Assigned task
The output should be the line containing "Task: Open the zoom level dropdown at 100%" and every later line of the records, exactly as written, and nothing else.

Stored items
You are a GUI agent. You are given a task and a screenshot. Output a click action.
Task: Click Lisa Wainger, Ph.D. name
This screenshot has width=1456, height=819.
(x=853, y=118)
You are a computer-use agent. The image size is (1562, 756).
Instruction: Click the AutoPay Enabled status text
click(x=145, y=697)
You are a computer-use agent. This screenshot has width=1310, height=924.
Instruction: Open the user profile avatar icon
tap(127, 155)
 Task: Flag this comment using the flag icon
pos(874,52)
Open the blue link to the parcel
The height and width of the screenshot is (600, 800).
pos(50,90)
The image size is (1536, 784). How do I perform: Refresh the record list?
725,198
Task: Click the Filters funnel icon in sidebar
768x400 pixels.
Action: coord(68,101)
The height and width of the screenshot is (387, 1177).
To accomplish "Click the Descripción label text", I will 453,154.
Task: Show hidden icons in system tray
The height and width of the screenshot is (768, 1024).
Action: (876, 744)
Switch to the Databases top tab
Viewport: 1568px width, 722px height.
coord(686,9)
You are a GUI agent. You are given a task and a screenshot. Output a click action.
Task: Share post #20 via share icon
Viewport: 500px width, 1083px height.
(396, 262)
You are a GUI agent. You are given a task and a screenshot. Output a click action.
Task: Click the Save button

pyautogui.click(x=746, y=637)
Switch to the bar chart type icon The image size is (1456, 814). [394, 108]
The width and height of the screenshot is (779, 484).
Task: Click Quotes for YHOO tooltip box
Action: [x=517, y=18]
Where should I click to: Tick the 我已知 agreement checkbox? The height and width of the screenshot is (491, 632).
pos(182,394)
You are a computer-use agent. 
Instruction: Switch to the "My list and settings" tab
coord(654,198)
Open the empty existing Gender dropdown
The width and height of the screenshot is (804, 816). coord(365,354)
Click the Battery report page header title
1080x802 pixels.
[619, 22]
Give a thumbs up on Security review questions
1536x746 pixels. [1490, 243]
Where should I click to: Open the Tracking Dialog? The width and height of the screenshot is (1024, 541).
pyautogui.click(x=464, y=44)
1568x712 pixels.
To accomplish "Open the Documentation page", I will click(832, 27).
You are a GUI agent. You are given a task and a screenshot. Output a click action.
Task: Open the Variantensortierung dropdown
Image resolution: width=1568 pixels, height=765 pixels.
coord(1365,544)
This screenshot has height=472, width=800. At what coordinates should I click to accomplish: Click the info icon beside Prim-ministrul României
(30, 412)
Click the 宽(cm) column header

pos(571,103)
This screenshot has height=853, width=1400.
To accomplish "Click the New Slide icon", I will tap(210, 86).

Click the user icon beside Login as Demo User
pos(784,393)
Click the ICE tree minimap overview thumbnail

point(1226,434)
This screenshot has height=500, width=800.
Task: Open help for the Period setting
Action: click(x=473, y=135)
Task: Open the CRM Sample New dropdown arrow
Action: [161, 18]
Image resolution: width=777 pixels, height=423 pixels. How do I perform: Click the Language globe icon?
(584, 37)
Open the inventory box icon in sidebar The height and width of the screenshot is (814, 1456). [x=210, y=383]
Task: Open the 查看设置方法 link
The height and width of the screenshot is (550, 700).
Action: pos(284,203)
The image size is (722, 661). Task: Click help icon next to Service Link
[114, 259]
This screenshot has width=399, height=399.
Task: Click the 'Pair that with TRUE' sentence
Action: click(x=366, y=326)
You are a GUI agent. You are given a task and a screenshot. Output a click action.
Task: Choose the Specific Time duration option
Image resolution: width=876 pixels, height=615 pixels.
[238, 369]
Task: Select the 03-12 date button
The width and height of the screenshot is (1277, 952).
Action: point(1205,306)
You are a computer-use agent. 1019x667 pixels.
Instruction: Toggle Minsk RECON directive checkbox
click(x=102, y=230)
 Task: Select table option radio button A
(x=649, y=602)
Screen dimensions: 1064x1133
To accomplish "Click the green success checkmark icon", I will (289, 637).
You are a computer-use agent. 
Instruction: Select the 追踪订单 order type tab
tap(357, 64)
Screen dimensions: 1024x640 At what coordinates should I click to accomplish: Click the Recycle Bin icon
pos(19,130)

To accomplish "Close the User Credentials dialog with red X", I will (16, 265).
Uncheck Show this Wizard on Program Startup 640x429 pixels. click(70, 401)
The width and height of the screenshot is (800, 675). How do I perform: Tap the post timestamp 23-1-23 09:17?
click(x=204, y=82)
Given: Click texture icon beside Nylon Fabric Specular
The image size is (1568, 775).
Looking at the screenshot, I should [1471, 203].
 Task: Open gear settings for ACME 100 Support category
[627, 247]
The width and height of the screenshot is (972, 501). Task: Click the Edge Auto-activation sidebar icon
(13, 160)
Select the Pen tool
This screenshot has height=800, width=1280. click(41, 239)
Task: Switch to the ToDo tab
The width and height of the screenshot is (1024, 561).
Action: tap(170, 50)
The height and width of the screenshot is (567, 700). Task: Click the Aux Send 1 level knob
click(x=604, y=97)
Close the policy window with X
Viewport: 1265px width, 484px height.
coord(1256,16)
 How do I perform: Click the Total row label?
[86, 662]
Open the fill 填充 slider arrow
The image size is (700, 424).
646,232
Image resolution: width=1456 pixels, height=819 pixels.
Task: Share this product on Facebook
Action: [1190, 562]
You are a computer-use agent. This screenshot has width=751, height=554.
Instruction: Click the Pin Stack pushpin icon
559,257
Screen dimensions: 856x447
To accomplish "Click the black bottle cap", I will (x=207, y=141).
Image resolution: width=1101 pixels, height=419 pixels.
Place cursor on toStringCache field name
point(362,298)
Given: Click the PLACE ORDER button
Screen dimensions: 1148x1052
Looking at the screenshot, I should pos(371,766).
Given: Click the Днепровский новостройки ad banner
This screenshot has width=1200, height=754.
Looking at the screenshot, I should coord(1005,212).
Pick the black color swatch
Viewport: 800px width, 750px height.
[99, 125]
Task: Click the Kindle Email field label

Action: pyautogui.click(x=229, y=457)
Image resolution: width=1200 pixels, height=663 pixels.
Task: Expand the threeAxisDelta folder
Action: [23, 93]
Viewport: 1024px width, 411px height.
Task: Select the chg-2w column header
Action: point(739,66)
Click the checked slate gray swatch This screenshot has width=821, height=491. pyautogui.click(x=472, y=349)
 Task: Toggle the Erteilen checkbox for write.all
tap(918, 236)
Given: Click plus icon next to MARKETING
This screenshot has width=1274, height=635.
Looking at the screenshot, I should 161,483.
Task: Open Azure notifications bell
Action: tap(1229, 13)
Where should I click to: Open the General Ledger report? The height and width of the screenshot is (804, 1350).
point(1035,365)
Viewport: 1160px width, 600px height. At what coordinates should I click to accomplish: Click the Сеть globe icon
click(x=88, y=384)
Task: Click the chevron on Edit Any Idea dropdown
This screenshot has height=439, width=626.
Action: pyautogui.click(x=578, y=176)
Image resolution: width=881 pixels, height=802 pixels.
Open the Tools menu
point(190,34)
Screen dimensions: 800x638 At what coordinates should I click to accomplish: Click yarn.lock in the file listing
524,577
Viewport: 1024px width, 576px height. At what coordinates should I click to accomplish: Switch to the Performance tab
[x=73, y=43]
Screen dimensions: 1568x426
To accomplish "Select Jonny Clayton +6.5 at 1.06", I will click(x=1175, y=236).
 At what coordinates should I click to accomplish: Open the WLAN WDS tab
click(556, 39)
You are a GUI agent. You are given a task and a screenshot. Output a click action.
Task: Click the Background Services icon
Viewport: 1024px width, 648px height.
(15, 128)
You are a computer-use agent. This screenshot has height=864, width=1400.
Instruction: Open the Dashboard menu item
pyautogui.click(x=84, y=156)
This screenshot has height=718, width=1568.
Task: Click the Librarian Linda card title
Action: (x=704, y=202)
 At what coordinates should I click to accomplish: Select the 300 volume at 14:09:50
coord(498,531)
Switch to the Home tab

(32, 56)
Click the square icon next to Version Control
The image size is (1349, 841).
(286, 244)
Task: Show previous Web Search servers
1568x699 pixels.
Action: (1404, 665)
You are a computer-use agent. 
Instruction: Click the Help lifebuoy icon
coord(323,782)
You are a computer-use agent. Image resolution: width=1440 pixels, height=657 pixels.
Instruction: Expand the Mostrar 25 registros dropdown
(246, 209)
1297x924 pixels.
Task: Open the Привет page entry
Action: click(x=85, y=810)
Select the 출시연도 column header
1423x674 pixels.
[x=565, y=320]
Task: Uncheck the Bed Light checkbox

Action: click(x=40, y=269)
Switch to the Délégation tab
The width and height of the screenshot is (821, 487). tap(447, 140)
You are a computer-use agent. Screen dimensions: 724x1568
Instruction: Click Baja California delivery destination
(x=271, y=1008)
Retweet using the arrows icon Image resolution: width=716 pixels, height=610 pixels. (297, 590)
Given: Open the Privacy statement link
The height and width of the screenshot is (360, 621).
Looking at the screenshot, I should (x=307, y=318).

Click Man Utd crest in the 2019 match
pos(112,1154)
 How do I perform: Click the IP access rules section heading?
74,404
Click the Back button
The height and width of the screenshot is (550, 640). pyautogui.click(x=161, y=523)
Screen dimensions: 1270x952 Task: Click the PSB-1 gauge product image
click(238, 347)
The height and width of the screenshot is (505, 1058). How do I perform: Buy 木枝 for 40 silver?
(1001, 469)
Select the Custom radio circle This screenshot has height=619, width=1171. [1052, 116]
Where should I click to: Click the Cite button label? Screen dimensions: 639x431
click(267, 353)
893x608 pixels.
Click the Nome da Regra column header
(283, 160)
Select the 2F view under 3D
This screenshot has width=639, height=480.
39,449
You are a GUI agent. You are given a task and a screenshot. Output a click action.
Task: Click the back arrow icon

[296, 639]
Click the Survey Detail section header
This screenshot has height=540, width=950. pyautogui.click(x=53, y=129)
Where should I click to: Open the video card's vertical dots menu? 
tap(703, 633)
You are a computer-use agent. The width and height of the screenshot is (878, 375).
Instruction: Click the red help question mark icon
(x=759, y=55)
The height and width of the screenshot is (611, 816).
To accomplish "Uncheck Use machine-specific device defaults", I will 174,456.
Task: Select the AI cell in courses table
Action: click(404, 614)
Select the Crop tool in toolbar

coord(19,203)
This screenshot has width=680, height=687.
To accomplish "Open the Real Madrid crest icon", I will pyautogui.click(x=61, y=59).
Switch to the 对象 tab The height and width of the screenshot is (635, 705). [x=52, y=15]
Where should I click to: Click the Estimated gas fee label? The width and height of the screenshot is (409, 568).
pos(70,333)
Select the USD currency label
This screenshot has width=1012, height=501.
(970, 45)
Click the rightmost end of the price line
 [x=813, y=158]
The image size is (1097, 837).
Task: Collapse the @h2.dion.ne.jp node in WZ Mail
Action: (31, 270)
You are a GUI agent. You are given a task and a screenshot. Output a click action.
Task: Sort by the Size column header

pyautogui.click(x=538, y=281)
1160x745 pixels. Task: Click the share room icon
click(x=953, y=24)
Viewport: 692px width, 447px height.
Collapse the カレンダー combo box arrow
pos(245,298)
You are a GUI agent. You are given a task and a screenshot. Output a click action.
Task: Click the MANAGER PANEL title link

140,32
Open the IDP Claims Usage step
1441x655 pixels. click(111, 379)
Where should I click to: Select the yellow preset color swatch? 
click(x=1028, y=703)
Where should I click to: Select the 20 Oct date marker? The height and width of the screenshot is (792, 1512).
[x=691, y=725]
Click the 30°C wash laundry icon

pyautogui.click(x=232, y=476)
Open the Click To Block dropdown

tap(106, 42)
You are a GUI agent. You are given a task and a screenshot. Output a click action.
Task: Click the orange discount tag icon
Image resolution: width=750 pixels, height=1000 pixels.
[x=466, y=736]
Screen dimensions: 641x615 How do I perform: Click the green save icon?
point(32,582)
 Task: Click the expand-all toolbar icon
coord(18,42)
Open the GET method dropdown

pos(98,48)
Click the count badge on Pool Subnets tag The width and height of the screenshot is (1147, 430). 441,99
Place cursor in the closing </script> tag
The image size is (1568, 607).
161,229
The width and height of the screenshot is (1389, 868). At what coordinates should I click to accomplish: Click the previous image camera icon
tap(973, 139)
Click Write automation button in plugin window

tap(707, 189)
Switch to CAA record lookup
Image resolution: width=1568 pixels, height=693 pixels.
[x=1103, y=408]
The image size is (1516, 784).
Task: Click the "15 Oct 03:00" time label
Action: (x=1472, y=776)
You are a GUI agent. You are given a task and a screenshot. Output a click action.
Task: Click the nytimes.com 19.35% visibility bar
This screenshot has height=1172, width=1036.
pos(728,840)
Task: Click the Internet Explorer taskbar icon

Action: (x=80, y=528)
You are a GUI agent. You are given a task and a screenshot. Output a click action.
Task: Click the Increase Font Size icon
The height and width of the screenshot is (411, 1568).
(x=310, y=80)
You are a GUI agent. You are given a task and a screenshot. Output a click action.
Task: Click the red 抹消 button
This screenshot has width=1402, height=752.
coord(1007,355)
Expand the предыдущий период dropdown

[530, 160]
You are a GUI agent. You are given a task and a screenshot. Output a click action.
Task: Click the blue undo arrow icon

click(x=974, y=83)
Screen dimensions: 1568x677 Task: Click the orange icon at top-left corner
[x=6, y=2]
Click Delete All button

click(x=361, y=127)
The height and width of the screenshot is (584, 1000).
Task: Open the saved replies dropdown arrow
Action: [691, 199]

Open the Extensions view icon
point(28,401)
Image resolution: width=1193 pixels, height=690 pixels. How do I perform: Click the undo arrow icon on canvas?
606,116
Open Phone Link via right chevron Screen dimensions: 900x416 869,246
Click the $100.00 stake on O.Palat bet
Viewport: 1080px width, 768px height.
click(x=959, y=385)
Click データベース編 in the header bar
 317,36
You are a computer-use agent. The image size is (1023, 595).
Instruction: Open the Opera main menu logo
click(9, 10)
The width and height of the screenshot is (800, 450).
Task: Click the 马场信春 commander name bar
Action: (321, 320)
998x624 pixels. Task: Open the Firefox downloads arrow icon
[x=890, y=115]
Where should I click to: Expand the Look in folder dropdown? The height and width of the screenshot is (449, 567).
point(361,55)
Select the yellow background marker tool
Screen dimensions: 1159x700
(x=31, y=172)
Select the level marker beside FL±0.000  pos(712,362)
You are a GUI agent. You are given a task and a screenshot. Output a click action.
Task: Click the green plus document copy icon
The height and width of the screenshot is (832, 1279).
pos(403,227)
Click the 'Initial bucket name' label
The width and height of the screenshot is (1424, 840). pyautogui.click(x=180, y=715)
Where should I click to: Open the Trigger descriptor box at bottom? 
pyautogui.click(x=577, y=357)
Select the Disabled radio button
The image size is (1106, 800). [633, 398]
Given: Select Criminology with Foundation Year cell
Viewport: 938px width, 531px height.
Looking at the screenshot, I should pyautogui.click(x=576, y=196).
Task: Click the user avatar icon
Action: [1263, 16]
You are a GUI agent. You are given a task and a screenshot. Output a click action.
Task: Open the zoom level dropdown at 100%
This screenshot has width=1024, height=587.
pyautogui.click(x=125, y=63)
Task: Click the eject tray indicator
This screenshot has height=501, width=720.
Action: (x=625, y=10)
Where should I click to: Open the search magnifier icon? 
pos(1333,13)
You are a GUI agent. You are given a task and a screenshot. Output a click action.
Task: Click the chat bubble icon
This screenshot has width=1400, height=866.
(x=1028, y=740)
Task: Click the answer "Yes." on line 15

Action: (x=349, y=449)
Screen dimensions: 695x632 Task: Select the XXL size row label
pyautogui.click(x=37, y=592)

Result of the exercise
Task: Open the zoom level dropdown at 100%
This screenshot has width=1024, height=587.
pyautogui.click(x=125, y=63)
Task: Click the eject tray indicator
This screenshot has height=501, width=720.
Action: (x=625, y=10)
Where should I click to: Open the search magnifier icon? 
pos(1333,13)
You are a GUI agent. You are given a task and a screenshot. Output a click action.
Task: Click the chat bubble icon
This screenshot has width=1400, height=866.
(x=1028, y=740)
Task: Click the answer "Yes." on line 15

Action: (x=349, y=449)
Screen dimensions: 695x632 Task: Select the XXL size row label
pyautogui.click(x=37, y=592)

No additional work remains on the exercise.